● Task item:
Review the listing and copy each line that holds the word "sidebar".

____ Data

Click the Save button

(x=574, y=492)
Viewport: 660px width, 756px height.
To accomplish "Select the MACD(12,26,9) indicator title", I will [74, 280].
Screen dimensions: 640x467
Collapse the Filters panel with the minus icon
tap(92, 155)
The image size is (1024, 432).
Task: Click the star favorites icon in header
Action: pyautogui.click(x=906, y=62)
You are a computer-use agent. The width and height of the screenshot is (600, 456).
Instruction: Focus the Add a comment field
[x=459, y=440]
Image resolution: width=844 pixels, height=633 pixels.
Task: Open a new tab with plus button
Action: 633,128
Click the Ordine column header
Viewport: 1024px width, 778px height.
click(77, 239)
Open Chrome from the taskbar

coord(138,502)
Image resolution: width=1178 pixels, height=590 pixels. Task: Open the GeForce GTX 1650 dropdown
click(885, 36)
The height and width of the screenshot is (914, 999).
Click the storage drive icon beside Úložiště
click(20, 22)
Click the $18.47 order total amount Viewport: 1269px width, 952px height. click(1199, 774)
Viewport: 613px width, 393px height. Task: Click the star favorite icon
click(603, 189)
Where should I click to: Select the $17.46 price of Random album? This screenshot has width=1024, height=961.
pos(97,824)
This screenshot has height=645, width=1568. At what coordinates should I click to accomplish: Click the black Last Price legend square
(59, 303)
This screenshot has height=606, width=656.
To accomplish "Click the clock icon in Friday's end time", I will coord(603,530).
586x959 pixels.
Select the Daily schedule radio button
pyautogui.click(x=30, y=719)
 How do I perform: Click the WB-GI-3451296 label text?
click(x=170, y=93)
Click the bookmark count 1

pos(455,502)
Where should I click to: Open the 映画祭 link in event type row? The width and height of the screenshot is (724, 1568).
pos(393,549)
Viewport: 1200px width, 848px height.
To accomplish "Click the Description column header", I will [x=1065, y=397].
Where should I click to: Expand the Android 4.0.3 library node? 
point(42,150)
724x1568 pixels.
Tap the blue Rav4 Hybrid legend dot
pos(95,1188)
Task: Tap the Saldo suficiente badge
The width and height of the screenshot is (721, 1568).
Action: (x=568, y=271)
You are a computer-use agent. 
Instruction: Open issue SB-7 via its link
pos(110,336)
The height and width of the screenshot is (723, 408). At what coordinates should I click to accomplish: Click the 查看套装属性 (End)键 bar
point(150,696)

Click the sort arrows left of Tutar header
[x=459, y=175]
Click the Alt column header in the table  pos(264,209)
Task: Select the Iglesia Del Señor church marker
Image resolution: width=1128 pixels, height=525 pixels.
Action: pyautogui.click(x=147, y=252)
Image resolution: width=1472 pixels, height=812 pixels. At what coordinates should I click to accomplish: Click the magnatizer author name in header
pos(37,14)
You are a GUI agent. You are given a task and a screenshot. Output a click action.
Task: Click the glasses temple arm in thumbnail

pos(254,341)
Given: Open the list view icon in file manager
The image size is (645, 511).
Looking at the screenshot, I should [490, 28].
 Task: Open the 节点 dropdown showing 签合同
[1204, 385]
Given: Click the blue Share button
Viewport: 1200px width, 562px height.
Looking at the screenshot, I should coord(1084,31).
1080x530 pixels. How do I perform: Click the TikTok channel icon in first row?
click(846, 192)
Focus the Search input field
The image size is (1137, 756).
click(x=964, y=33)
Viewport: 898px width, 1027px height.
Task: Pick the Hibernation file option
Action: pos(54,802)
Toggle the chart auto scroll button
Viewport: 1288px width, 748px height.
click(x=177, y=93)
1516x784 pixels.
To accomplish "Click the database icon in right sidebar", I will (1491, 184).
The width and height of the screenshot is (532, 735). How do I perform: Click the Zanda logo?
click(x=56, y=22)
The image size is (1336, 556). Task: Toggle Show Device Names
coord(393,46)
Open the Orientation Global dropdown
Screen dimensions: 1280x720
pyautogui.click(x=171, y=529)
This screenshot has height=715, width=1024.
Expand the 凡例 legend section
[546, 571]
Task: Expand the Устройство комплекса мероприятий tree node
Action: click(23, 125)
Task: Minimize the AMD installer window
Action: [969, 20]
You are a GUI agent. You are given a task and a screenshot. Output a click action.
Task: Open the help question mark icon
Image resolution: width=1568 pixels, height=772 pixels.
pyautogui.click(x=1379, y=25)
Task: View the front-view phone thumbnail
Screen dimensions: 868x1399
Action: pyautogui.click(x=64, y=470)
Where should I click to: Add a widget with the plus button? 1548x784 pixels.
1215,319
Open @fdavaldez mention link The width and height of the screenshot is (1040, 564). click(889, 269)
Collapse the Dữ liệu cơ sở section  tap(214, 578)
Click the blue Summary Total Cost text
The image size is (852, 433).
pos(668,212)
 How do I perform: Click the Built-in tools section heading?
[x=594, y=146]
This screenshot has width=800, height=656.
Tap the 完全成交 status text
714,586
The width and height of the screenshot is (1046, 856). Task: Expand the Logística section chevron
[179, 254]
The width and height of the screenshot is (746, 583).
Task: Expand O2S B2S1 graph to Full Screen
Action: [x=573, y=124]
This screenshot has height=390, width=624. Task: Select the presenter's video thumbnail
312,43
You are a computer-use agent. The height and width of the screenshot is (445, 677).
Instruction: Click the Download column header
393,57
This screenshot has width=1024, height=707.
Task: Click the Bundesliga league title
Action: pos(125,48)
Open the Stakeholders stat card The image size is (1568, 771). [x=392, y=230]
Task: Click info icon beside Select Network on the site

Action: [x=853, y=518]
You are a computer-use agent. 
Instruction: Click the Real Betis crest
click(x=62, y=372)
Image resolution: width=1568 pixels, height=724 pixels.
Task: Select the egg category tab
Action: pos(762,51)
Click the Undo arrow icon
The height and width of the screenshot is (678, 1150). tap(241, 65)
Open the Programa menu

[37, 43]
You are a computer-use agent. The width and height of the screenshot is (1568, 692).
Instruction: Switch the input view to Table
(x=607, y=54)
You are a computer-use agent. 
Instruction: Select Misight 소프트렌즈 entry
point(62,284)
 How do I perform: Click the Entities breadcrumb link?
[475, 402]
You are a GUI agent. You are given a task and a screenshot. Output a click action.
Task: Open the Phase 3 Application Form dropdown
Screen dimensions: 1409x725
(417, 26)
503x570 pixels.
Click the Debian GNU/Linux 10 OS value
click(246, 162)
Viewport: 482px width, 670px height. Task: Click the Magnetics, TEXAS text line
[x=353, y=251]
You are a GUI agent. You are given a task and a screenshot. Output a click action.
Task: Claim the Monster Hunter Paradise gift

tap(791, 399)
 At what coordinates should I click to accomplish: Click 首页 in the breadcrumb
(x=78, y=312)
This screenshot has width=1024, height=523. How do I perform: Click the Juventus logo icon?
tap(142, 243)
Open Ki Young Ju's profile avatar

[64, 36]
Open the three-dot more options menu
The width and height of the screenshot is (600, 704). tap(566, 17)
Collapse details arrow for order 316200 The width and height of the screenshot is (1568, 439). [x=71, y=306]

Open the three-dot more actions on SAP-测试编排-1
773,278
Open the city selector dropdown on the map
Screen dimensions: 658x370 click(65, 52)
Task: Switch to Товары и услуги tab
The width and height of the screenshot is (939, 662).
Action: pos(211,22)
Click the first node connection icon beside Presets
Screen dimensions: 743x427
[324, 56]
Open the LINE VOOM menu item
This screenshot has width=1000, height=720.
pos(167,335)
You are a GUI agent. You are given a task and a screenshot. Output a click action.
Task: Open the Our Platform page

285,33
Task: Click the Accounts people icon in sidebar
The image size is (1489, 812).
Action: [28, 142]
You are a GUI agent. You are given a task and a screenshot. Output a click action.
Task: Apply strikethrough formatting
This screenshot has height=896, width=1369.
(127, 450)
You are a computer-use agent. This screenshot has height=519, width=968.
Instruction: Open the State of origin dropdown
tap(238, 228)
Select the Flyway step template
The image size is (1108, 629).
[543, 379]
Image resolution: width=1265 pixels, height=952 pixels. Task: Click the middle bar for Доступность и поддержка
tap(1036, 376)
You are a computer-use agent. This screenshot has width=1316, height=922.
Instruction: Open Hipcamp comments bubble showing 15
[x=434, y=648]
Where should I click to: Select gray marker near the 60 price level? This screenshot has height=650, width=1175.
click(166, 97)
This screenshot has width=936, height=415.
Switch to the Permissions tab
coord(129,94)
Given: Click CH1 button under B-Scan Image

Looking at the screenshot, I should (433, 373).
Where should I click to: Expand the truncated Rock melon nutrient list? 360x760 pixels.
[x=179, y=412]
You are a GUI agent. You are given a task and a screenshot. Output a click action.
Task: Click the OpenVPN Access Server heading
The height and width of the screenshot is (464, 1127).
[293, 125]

________

● Response below:
To accomplish "Click the database icon in right sidebar", I will (1491, 184).
Task: Click the Accounts people icon in sidebar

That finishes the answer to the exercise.